> _ASSIGNED TASK_
Please extract the section of the Guatemalan textile article from "The country is" to "and the US." and copy it word for word.

Weaving ahead

Guatemalan textile industry benefits from free trade agreements and strategic location.

Last July, Nextil, a Spanish garment manufacturing group, announced that the company would open a new production facility in Guatemala. The investment amounted to USD 47.16 million and operations are expected to start in 2023. Similarly, in 2020, Nordstrom transferred its private-label volume production to Guatemala.

In a similar trend, US companies are increasingly moving their production centres to the Americas and Guatemala offers access to the Atlantic and Pacific oceans in addition to the Pan-American Highway.

A former official at the Ministry of Economy outlined, “Guatemala has been known in the west for political instability, violence and corruption but a new country is emerging. A country of 18 million people with a growing number of entrepreneurs and workers seeking training. We are blessed with outlets to the Atlantic and the Pacific oceans and a close maritime proximity to ports on the US West Coast.”

“Guatemala has been known in the west for political instability, violence and corruption but a new country is emerging. […] We are blessed with outlets to the Atlantic and the Pacific oceans.”

Former official, Ministry of Economy, Guatemala

The country is now seeing the benefit from the signing of a free trade agreement with the EU which has boosted investment and allowed Guatemalan companies to obtain EUR1 certificates, which enables the import of goods at a reduced tariff. The certification preserves the origin of goods, granting special treatment when entering the EU and the US.

“Spanish, American and even Mexican investors are starting to favour Guatemala”, explained a regional trade analyst, “due to low production and logistics costs, but also due to the recovery that the American Union is having on its economy.”

“Spanish, American and even Mexican investors are starting to favour Guatemala due to low production and logistics costs, but also due to the recovery that the American Union is having on its economy.”

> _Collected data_

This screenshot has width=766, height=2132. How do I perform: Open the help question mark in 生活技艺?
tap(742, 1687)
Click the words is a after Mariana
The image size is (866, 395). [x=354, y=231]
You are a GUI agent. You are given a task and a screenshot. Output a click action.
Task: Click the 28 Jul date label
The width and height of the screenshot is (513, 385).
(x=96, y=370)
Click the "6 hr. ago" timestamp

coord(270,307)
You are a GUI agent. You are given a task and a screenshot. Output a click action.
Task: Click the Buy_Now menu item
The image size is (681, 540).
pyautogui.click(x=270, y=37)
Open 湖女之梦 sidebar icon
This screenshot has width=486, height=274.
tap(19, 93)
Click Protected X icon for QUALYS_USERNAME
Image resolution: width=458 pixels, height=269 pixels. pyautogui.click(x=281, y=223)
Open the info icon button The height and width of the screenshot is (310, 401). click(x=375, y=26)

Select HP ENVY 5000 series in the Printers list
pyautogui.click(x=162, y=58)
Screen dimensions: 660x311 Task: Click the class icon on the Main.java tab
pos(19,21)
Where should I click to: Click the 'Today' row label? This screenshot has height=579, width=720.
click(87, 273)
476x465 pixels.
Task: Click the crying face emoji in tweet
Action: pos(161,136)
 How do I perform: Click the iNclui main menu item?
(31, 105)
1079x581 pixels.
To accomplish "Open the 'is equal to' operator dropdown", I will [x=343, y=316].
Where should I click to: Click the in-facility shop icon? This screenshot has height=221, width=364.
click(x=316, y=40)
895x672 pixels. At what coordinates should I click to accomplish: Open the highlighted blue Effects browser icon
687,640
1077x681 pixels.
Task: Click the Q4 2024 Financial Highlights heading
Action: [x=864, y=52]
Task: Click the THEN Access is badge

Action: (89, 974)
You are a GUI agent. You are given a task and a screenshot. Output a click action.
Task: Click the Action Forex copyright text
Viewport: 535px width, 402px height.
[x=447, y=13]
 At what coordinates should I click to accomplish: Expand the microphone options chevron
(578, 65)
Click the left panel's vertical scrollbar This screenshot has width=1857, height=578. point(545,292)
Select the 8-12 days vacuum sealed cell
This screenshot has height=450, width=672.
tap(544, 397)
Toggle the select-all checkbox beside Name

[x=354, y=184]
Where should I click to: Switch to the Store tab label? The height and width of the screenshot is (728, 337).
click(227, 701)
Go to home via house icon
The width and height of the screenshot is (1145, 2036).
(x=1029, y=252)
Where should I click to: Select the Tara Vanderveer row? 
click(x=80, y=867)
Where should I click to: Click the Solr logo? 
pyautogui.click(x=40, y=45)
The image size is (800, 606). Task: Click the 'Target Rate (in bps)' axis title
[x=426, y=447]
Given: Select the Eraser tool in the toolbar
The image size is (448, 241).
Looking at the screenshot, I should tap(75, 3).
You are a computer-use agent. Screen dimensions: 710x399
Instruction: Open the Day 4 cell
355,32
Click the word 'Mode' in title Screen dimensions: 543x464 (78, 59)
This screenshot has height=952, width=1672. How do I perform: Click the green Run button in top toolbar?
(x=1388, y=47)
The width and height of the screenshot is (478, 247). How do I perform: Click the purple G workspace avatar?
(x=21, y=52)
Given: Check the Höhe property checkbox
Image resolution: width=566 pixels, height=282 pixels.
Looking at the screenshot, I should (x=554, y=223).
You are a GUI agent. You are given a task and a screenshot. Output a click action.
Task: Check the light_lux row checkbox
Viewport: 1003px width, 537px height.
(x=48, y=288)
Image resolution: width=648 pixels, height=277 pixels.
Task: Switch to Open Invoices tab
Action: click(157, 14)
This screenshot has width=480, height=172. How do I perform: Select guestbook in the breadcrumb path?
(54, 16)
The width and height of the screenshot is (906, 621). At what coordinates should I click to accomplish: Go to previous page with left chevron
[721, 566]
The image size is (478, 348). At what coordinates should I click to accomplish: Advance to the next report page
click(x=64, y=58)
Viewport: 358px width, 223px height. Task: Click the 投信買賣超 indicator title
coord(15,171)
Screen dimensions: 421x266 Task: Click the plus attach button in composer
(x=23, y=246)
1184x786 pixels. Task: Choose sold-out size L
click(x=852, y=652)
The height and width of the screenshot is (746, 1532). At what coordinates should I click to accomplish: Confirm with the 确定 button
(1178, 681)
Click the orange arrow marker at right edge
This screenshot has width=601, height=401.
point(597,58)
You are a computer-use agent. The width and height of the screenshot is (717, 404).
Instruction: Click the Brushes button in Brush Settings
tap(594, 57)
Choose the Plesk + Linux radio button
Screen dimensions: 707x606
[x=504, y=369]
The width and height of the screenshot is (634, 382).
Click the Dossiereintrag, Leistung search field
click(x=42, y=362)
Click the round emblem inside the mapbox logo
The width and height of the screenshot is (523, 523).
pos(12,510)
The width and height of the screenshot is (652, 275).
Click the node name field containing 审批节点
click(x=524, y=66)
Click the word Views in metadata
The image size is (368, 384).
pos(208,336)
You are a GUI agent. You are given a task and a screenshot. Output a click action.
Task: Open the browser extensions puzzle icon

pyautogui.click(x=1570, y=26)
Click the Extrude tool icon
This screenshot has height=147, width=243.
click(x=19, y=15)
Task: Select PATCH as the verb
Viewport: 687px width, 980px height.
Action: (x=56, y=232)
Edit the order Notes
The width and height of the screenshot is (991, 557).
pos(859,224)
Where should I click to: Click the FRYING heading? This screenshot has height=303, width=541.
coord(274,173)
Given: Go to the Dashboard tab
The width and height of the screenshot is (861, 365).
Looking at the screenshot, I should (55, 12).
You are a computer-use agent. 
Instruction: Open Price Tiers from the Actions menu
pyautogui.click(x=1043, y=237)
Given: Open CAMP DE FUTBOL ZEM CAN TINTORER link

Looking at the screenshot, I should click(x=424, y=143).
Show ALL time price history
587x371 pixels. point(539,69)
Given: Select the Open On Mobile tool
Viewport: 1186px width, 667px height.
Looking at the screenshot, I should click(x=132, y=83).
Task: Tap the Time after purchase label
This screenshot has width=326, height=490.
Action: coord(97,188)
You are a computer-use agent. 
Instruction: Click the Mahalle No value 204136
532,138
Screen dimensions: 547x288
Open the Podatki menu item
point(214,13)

> _RESULT OF THE TASK_
The country is now seeing the benefit from the signing of a free trade agreement with the EU which has boosted investment and allowed Guatemalan companies to obtain EUR1 certificates, which enables the import of goods at a reduced tariff. The certification preserves the origin of goods, granting special treatment when entering the EU and the US.